**課題 1**
ページ抜粋の「私は日本障害者リハビリテーシ」から「がコメントを述べております。」までを、両端も含めて書き直してください。その際、「ジュネーブ」を「ジュネーヴ」に置き換えてください。

**ページ抜粋**
財団法人日本障害者リハビリテーション協会参与
寺島 彰

 私は日本障害者リハビリテーション協会情報センターで参与をしております寺島です。本日は週末のお忙しい中、国連世界情報社会サミット報告会にご参加いただき、ありがとうございます。

 新聞報道でもご存じかと思いますが、国連世界情報社会サミットは、情報技術社会の将来像について協議するために、昨年12月10日から12日までスイスのジュネーブで開催されました。世界176カ国代表の参加があり、そのうち約50カ国は首脳が参加したと言われています。日本からは麻生太郎総務相がコメントを述べております。

**課題 2**
下のリストから、「label」という語を含む行をすべて書き出してください。

**リスト**
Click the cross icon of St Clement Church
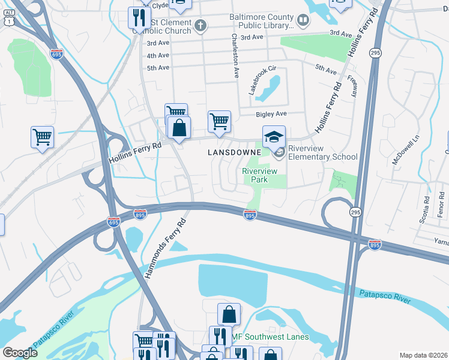click(200, 26)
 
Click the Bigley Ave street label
click(272, 113)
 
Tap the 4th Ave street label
click(158, 55)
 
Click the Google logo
click(20, 353)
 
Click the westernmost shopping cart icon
click(42, 137)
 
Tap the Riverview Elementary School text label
click(322, 152)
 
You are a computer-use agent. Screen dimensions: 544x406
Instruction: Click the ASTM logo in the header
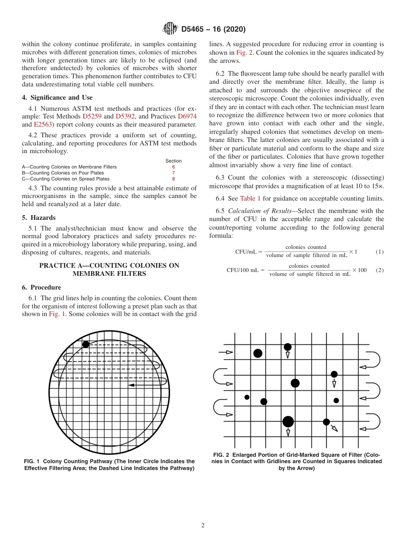pos(170,29)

**実行結果 1**
私は日本障害者リハビリテーション協会情報センターで参与をしております寺島です。本日は週末のお忙しい中、国連世界情報社会サミット報告会にご参加いただき、ありがとうございます。

 新聞報道でもご存じかと思いますが、国連世界情報社会サミットは、情報技術社会の将来像について協議するために、昨年12月10日から12日までスイスのジュネーヴで開催されました。世界176カ国代表の参加があり、そのうち約50カ国は首脳が参加したと言われています。日本からは麻生太郎総務相がコメントを述べております。

**実行結果 2**
Click the Bigley Ave street label
Tap the 4th Ave street label
Tap the Riverview Elementary School text label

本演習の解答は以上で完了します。